Personal information
- Full name: Abdellah Chebira
- Date of birth: July 12, 1986 (age 39)
- Place of birth: Blida, Algeria
- Height: 1.78 m (5 ft 10 in)
- Position(s): Left-back

Team information
- Current team: USM Annaba
- Number: 27

Senior career*
- Years: Team / Apps / (Gls)
- 2006–2011: USM Blida / 130 / (5)
- 2011–2012: USM Annaba / 20 / (2)
- 2012–2014: CA Bordj Bou Arreridj / 48 / (3)
- 2014–2018: CR Belouizdad / 37 / (2)
- 2018–: USM Annaba / 0 / (0)

International career^{‡}
- 2006–2008: Algeria U23 / - / (-)
- 2008–: Algeria A' / 0 / (0)

= Abdellah Chebira =

Algerian professional footballer (born 1986)

Abdellah Chebira (born July 12, 1986) is an Algerian professional footballer.
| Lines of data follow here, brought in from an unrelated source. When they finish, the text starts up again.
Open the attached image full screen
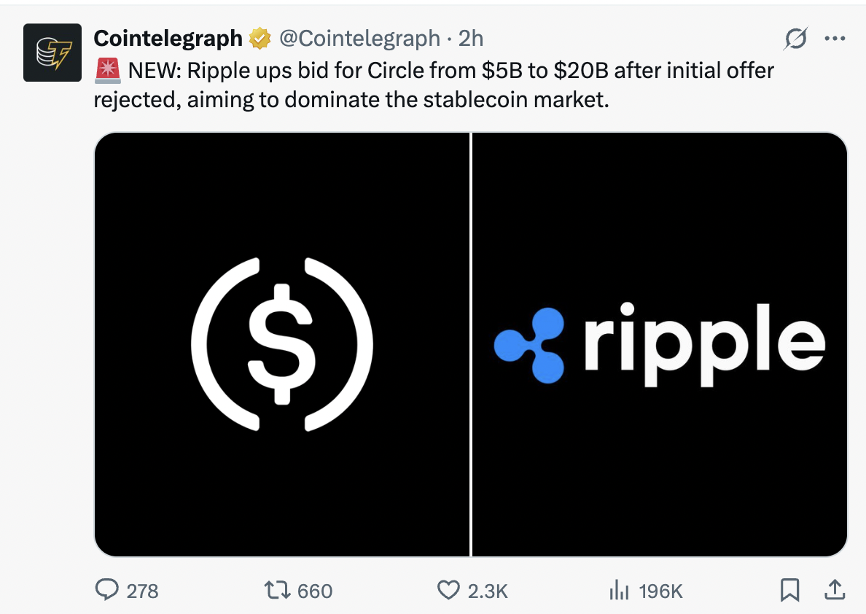Screen dimensions: 866x614 coord(470,343)
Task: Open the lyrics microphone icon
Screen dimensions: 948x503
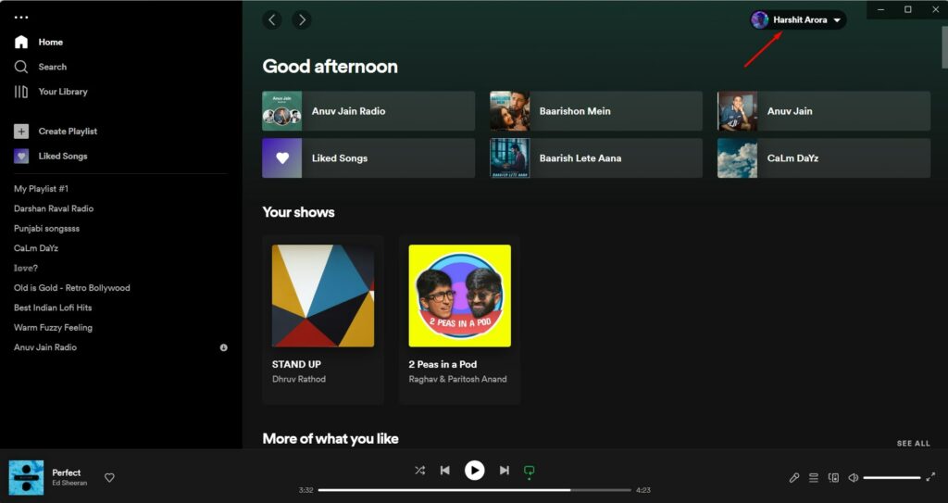Action: click(793, 478)
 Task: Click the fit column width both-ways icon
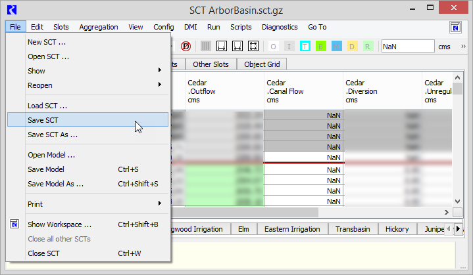click(x=237, y=47)
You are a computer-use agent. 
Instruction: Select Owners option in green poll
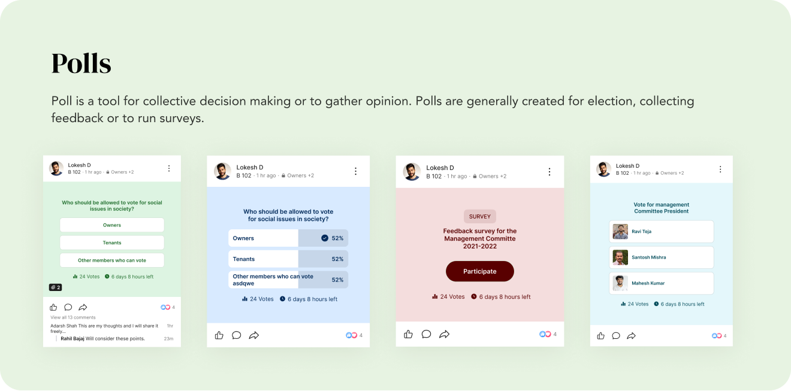tap(111, 225)
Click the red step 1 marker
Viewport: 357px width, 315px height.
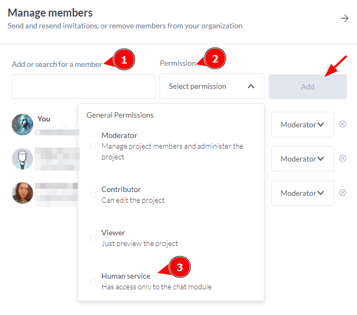[124, 60]
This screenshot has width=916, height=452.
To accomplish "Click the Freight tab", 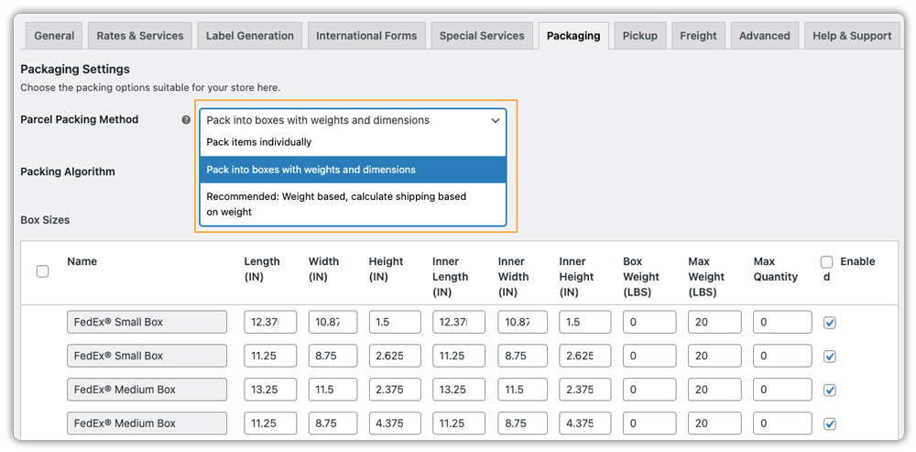I will point(698,36).
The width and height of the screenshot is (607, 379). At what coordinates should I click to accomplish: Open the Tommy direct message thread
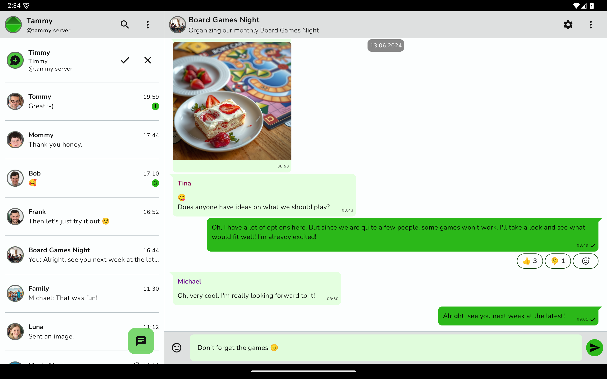(x=82, y=101)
He is currently playing as a left-back for USM Annaba in the Algerian Ligue Professionnelle 2.

==International career==
In 2006, Chebira was called up to the Algerian Under-23 National Team for a training camp in Algiers. In 2007, he was a member of the Under-23 National Team at the 2007 All-Africa Games. He came in a substitute in two group games against Zambia and Guinea.

On April 16, 2008, Chebira was called up to the Algerian A' National Team for a 2009 African Nations Championship qualifier against Morocco.